# [Text for analysis]
Choose the right function

Use the function that matches the type of variables you want to report:

Function Use for Optional by Typical additions
table_categorical() Factors, labelled categorical variables, grouped frequency-style summaries Yes Chi-squared test, association measure, confidence interval
table_continuous() Numeric or continuous variables Yes Group-comparison test, statistic, effect size

In practice:

  • use table_categorical() for smoking status, education, or activity;
  • use table_continuous() for BMI, income, or scale scores;
  • keep by for the grouping variable you want to compare across.

A shared interface

Both functions use the same core arguments:

table_categorical(
  sochealth,
  select = c(smoking, physical_activity),
  by = education,
  labels = c("Smoking status", "Regular physical activity"),
  output = "tinytable"
)

# [Input data]

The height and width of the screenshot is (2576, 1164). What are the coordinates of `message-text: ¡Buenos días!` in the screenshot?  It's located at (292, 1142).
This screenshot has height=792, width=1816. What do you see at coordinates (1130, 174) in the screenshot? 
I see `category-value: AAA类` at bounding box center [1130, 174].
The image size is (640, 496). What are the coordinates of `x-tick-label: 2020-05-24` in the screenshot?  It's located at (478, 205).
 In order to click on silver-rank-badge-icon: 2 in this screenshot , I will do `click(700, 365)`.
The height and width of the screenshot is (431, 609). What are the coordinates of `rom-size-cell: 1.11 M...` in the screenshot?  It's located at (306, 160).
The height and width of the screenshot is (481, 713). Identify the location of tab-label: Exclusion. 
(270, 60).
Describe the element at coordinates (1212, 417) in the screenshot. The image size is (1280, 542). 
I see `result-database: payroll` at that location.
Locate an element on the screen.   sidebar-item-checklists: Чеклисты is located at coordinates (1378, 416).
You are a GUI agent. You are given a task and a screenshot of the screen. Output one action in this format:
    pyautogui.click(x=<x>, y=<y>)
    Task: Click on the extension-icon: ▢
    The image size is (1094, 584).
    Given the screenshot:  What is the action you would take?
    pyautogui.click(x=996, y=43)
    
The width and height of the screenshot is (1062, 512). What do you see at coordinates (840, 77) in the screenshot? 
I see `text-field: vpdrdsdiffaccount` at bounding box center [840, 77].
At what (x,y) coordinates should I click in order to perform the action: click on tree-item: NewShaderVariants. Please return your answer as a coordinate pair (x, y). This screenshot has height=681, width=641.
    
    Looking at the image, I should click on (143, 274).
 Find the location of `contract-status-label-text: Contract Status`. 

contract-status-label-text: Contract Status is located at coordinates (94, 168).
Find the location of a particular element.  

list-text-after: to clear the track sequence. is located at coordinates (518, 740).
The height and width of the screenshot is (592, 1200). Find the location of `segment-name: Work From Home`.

# [Set of tasks]
1: Decide whether each statement below agrees with the text on choosing a table function, and answer yes or no, quoting the words of the text that settle it: (a) table_continuous() is meant for numeric or continuous variables; (b) the text recommends table_categorical() for BMI; (c) the two functions share the same core arguments.
2: Quote the passage of the text on choosing a table function that opens with the words containing "Choose the right" and closes with "to compare across.".

# [Solved tasks]
1:
(a) Yes: "table_continuous() Numeric or continuous variables"
(b) No: "use table_continuous() for BMI, income, or scale scores"
(c) Yes: "Both functions use the same core arguments"

2:
Choose the right function

Use the function that matches the type of variables you want to report:

Function Use for Optional by Typical additions
table_categorical() Factors, labelled categorical variables, grouped frequency-style summaries Yes Chi-squared test, association measure, confidence interval
table_continuous() Numeric or continuous variables Yes Group-comparison test, statistic, effect size

In practice:

  • use table_categorical() for smoking status, education, or activity;
  • use table_continuous() for BMI, income, or scale scores;
  • keep by for the grouping variable you want to compare across.